Vasco Cordeiro reconhece que "há melhorias" a fazer nas novas ligações aéreas aos Açores

Vasco Cordeiro reconhece que "há melhorias" a fazer nas novas ligações aéreas aos Açores

 

Lusa/AO Online   Regional   15 de Abr de 2015, 13:52

O presidente do Governo dos Açores, Vasco Cordeiro, reconheceu hoje que "há melhorias" a fazer nas ligações aéreas entre o continente e a região, mas sublinhou que o novo modelo de transportes é "o que melhor serve" o arquipélago.

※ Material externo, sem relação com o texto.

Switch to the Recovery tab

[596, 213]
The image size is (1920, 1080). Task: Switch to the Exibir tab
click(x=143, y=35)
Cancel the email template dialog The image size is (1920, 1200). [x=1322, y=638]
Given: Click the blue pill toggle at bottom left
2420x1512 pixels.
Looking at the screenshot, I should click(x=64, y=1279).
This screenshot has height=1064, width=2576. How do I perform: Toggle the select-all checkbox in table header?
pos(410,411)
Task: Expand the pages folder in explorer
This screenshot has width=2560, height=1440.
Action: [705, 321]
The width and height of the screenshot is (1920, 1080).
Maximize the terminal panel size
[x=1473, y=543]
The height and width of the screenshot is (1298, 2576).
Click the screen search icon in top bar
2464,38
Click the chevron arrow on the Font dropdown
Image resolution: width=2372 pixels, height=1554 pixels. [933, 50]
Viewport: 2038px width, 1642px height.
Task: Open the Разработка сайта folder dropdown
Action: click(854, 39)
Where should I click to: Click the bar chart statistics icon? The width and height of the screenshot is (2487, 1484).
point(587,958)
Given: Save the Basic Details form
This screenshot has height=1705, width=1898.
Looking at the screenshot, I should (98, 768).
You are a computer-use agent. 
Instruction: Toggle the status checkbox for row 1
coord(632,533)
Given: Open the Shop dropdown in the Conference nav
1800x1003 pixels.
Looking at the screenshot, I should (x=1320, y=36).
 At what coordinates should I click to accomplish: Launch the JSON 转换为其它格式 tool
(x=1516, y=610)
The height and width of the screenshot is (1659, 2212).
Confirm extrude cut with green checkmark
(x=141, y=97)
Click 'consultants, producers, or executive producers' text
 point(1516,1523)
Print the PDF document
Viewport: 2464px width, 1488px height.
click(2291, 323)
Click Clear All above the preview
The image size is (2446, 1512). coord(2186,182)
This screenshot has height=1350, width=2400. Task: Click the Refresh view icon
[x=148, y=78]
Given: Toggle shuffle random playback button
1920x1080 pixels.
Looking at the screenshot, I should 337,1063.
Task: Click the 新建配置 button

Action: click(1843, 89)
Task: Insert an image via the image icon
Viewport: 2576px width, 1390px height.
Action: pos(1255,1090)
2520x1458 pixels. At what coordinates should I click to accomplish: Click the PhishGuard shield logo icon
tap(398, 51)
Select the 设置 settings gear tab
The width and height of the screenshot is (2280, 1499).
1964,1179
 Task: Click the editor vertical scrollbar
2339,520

"Obviamente, há coisas que podem, numa primeira fase, não correr como nós gostaríamos que elas corressem. E é obrigação do Governo [Regional] reconhecer a insatisfação das pessoas", disse Vasco Cordeiro, que disse que o executivo está comprometido e empenhado em "aperfeiçoar aquilo que for necessário aperfeiçoar para que este modelo possa resultar em benefício de todas as ilhas".

Vasco Cordeiro falava no plenário da Assembleia Legislativa dos Açores, na Horta, num debate sobre transportes aéreos originado pelo PS e durante o qual PCP e CDS-PP condenaram as novas regras das ligações aéreas às ilhas, que entraram em vigor a 29 de março e levaram à liberalização de algumas rotas.

Para estes dois partidos, o novo modelo beneficia apenas uma ilha, São Miguel.

"É um modelo que não serve os açorianos, um modelo a três dimensões, que tem açorianos de primeira, de segunda e de terceira", disse Artur Lima, do CDS-PP.

Para Aníbal Pires, do PCP, "não há memória" nos Açores, nos últimos 40 anos, de uma medida "tão concentracionista" como esta e, além de não servir os interesses de todos os açorianos, também não salvaguarda a SATA e prejudica a companhia aérea regional, que, considerou, não é paga pelo serviço que foi chamada a fazer.

O PPM manifestou apoio ao novo modelo, mas considerou que a sua entrada em funcionamento foi preparada "em cima do joelho" e, por isso, "não está a beneficiar todos por igual", sendo "fundamental que funcione também para as outras ilhas", para além de São Miguel.

Vasco Cordeiro, numa referência a perturbações no serviço da SATA nas ilhas do Faial e Pico, nos primeiros dias das novas regras, insistiu em que esta é uma "fase em que há situações que necessitam de melhorias" e que o Governo Regional é o primeiro a reconhecê-lo.

"O modelo não funcionou desde o primeiro dia na perfeição (...). É isso que me preocupa (...). Há fatores que podendo ser controlados, devem ser controlados, para melhorar o serviço que a companhia presta e é nisso que estamos empenhados", afirmou, dizendo acreditar que "com o esforço de todos", será possível introduzir as melhorias necessárias.

O presidente do executivo açoriano sublinhou que, contudo, este é o modelo de transporte aéreo "que melhor serve os Açores" e que foi esse "o critério" seguido na negociação feita com o Governo nacional e que levou a região a aceitar as novas regras.

Quanto à SATA, voltou a dizer que o executivo regional está "ao lado" da companhia aérea, de que é o único acionista, para "dentro deste modelo", ajudar a empresa a vencer os novos desafios.

"Este é um tempo de mudança" e de "novos desafios" para muitos protagonistas e entidades nos Açores, sejam do setor público, sejam do privado, afirmou, dizendo que os benefícios das novas ligações aéreas na economia regional serão visíveis a médio e longo prazo.

Foi justamente em relação á SATA que o PSD manifestou preocupações neste debate, com o deputado social-democrata Jorge Macedo a lembrar que a companhia aérea tem um passivo de 179 milhões de euros e vive uma situação de "sufoco" num momento em que começou a ter de operar num regime concorrencial.

Este debate foi originado por uma declaração política do deputado Rogério Veiros, do PS, que considerou que as novas regras dos transportes aéreos nos Açores são um desafio "para todos" na região e vão marcar "uma nova etapa" no desenvolvimento da silhas.